Author Melissa Febos describes her life in the dungeon with men who crave S&M.

ByABC News
August 3, 2011, 5:19 PM

Aug. 4, 2011— -- As a little girl, Melissa Febos was a voracious reader, consumed by the fantastical world of the "Chronicles of Narnia" and the rebellious spirit of "Catcher in the Rye."

But by the time she was 19, she was tapping into both fantasy and rebellion, working in a high-class "dungeon" in midtown Manhattan as a dominatrix, bringing men to their knees in sexually submissive role-play games.

"You could put me in a room with a stack of books for days. I was infatuated with alternate realities and having the experiences of other characters' lives," said Febos, now 30. "That was a lot like what I did as a dominatrix."

In her new memoir, "Whip Smart: The True Story of a Secret Life," Febos describes her life as a "domme," numbing herself with drugs and playing out the sexual fantasies of the men with switches, restraints and verbal abuse.

She began her career while getting an English degree in New York City, introduced by another college student who lived in her apartment building.

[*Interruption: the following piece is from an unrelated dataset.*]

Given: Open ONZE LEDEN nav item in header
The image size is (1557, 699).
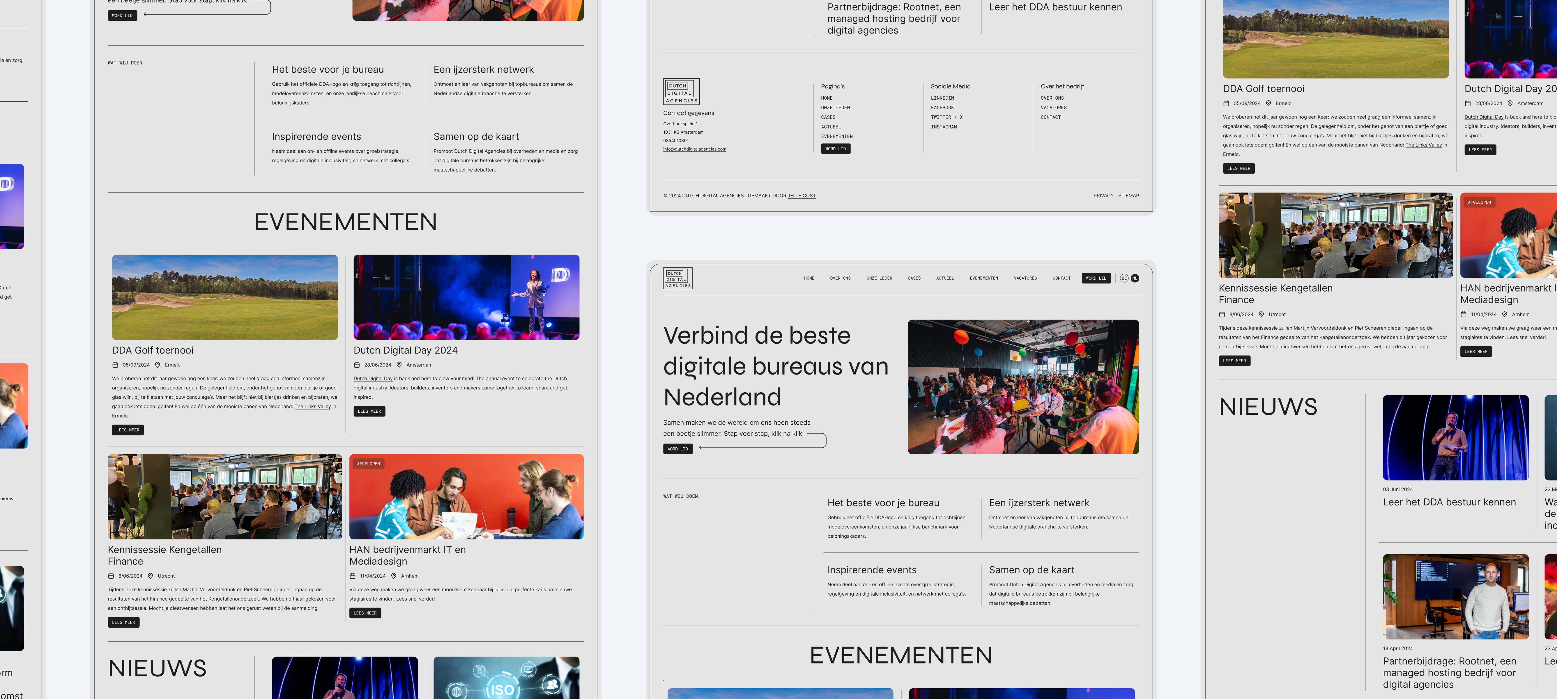Looking at the screenshot, I should pyautogui.click(x=879, y=278).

"I have always loved secrets," she writes in the book's prologue. "What thrilled me was that I was the keeper, I alone possessed the knowledge of the thing that was hidden away."

Febos was able to overcome her addiction to an array of drugs -- heroin, cocaine and alcohol -- but giving up the control and desire from her subjects was hard to let go.

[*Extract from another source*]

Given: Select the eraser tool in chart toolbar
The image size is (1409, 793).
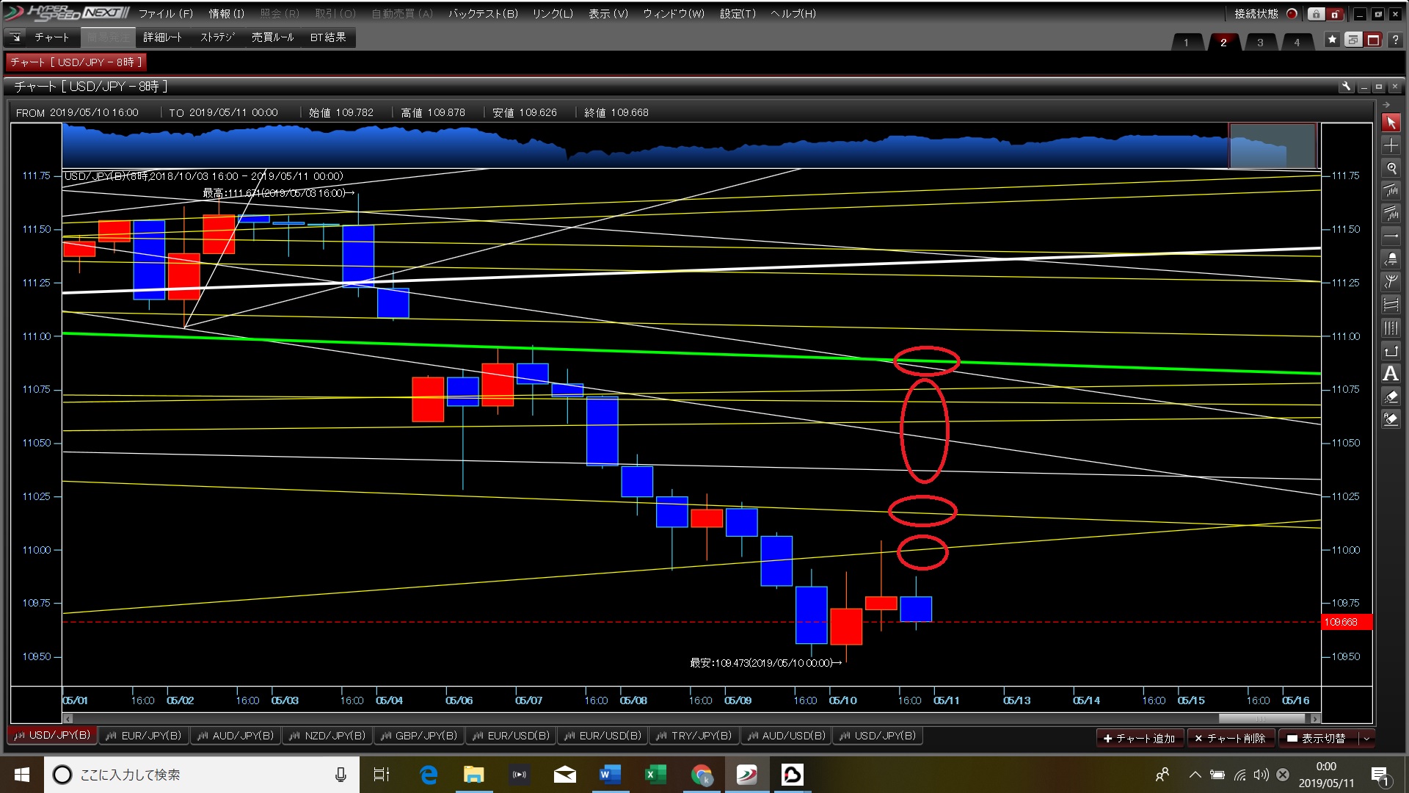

Surprisingly, these S & M parlors are legal, although how they describe their operations while seeking licensing is "murky," according to Febos, who said many of her clients were police.

"No sex happens there. ... It's much more of an acting job," she said. "There is an erotic interest for the clients, but it's much more of a psychological than a physical service."

Febos had always thrived on the taboo -- drugs, "deviant" sex practices with men and women, and even shoplifting as a child. Working as a domme, she could make "fast money without taking my clothes off."

The rules of the S & M world are that the practice be "safe, sane, and consensual," and Febos said she adhered to all three. Pain is never the guiding principle, rather the symbol of dominance and control.

The relationship between slave and master is always tightly scripted and "collaboration, not force, is the foundation of S & M," according to the 2004 book, "Deviant Behavior," by Erich Goode, a professor at State University of New York.

Febos grew up a sensitive girl in the quaint Cape Cod town of Falmouth, Mass.

"I had a deep sense of compassion for others, but didn't know how to modulate my own feelings," she said. "When I felt in control, it erased the fear."

She dropped out of school at 16 and moved to Boston to take night classes at Harvard University -- and not because she didn't have a warm and loving home. Her mother was a psychotherapist and her father a sea captain.

"People tend to assume there was some dark secret buried in the family or there was some abuse going on," she said. "I was never spanked, not even once."

But it was Febos who did the spanking in the 12-room dungeon where she controlled her slaves, who paid her up to $500 a day for humiliation and pain. Later, working as a freelancer, she pulled in that much in an hour.

"It's easy to assume as a dominatrix I would have some kind of malice and want to hurt people," she said. "But I was more curious about other people's secrets and their private thoughts and fears."